Court Opinion

ID: 3855947
Source: CourtListenerOpinion
Date Created: 2016-07-06 08:41:05.422131+00
Date Added: 2024-06-11T14:14:44.714402
License: Public Domain

Argued September 25, 1939.
This appeal is from the dismissal of exceptions to the first and partial account of the Secretary of Banking as receiver of the George W. Hyde Building and Loan Association Number Three.
The appellant, Mary McNicholas, was the holder of a first mortgage of $3,000 on premises 3925 North Eighth Street, Philadelphia, and the George W. Hyde Building and Loan Association Number Three held a second mortgage.
On December 21, 1936, the Secretary of Banking took control of the building and loan association and shortly thereafter went into possession of the mortgaged premises as mortgagee and collected the rents until the first mortgagee took possession of the premises. The account of the receiver sets forth that he collected $432 in rents from the property and that after paying all expenses, including the 1937 taxes and two interest installments of $90 each on the first mortgage, there remained a balance of income in his hands of $137.76, which appellant alleges is due her on account of accrued interest and 1938 taxes, totalling $172.69. *Page 417 
The receiver denied liability on the ground that the association did not create the mortgage owned by the appellant or assume contractual liability to pay it, and never was the owner of the premises; that, therefore, the claimant, as first mortgagee, is not entitled to the income derived from the mortgaged premises while he as receiver was in possession.

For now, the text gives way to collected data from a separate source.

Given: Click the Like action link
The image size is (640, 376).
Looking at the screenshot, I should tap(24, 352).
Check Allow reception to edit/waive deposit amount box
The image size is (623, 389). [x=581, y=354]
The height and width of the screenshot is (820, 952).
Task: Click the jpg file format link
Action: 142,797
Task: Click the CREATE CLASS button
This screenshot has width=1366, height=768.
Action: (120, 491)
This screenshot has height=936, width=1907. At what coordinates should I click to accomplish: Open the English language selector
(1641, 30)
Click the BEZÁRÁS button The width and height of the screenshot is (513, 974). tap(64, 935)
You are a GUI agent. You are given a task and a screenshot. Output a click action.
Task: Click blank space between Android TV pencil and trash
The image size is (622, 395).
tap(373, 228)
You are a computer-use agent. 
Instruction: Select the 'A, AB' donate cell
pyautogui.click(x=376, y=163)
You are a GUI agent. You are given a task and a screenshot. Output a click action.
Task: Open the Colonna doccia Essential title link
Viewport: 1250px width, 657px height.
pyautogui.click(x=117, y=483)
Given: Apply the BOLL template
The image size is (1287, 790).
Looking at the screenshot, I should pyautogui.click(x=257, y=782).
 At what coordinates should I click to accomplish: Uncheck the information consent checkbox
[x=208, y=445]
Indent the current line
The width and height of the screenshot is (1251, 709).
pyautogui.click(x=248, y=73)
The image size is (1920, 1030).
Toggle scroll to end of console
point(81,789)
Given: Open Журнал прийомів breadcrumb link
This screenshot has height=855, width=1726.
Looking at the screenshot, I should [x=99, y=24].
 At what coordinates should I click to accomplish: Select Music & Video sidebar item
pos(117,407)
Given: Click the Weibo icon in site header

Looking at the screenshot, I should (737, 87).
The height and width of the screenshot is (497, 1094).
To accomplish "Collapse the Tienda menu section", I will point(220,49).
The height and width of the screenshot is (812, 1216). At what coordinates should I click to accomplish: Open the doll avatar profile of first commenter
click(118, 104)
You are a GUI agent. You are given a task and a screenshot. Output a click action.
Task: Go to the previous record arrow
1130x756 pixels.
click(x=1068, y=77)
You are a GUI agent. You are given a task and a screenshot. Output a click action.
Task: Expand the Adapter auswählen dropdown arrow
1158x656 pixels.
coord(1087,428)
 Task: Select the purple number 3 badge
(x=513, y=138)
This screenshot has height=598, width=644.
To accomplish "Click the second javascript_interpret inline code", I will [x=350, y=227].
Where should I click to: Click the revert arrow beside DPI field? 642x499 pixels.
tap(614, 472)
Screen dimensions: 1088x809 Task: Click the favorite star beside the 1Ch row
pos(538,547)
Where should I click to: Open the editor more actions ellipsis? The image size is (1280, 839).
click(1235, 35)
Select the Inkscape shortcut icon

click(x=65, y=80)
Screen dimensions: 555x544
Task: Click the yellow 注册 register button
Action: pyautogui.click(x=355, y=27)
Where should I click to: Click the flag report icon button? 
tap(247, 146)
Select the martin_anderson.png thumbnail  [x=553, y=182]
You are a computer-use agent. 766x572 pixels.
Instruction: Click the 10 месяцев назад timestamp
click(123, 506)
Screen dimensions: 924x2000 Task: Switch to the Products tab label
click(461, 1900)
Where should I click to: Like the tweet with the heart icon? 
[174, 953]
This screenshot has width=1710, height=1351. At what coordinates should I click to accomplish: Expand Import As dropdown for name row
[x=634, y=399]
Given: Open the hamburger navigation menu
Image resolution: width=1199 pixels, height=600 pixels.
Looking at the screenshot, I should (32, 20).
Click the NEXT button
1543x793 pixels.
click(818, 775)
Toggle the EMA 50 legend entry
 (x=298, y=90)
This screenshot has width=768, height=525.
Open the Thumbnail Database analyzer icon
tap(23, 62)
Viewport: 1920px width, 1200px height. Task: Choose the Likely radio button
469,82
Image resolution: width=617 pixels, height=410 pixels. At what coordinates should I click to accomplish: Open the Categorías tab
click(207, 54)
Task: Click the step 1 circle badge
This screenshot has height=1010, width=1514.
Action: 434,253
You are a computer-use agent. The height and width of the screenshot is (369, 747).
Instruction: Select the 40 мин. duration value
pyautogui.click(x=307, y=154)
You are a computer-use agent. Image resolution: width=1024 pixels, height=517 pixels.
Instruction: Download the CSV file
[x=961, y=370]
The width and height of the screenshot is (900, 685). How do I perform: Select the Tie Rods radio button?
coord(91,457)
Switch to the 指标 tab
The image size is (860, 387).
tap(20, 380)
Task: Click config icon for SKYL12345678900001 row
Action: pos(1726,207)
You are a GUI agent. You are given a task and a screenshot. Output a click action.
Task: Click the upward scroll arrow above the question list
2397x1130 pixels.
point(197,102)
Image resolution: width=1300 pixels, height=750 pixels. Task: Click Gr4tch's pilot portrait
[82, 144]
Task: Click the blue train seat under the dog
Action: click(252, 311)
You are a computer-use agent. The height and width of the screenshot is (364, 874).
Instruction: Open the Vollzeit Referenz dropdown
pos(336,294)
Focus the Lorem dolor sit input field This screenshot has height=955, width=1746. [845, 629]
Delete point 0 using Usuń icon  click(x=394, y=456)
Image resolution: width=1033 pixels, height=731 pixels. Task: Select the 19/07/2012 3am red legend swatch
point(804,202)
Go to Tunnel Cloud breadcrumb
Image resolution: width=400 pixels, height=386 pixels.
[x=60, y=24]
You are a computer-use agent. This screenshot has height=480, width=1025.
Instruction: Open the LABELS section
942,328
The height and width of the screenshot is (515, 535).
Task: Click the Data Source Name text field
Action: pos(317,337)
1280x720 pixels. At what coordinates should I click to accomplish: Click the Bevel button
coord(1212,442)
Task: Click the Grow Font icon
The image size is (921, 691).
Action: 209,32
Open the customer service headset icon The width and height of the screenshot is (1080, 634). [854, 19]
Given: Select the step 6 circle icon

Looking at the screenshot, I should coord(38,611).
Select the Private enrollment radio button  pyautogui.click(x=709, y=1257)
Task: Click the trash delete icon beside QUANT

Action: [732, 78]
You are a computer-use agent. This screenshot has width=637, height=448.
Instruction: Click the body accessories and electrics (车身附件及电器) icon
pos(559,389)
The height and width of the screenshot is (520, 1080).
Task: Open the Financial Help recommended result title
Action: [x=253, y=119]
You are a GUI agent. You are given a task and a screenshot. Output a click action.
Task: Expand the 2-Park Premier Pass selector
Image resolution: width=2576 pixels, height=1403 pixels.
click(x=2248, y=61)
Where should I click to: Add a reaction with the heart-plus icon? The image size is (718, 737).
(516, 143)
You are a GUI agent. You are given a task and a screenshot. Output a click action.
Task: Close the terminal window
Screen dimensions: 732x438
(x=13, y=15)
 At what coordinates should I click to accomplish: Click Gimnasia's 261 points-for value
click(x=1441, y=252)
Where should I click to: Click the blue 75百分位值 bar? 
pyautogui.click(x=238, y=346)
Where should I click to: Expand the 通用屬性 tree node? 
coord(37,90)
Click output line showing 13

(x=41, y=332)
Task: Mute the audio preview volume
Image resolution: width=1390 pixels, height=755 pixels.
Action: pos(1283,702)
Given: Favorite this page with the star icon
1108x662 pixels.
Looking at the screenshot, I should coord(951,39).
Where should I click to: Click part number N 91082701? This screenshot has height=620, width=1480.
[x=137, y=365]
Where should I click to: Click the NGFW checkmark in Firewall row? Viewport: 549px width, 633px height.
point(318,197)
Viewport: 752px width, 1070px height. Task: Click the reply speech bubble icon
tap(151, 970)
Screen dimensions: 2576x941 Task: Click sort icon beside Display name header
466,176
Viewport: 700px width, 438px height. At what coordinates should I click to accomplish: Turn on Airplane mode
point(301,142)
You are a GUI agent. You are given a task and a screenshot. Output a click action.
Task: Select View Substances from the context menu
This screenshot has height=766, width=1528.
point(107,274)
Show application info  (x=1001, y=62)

The appellant contends that under the Banking Code of May 15, 1933, P.L. 565, § 701 (71 P. S. § 733-701), the Secretary of Banking as a receiver is the representative of all the creditors, the same as a general receiver appointed by a court of equity, and as a creditor she is entitled to the $137.76.
The difficulty that confronts the appellant is that she is not a creditor of the building and loan association, the second mortgagee. The mortgagor, the owner, only was obligated to her, not the holder of the second mortgage. The receiver, the mortgagee in possession, was never the registered owner or, as above mentioned, the real owner of the mortgaged premises. A mortgagee in possession is a quasi trustee for the owner of the premises who may make a demand for an accounting of rents received. The appellant, a first mortgagee, however, cannot call upon the second mortgagee to account to her for the income received while in possession of the premises: Provident Trust Co.v. Judicial B.  L. Assn. et al., 112 Pa. Super. 352, 355,171 A. 287; Fassitt v. North Tioga B.  L. Assn., 133 Pa. Super. 146,2 A.2d 499. The appellant argues that this rule is not applicable, as the receiver lulled her into a sense of security when he "advised" her that after the rents were collected he would pay the taxes, water rent, and the first mortgage interest. No proof whatever was adduced that any statement of such a character was made. That position, therefore, is not entitled to consideration as there is nothing to support it. *Page 418 
We find no sufficient reason advanced to disturb the disallowance of appellant's claim.
Decree affirmed, at appellant's costs.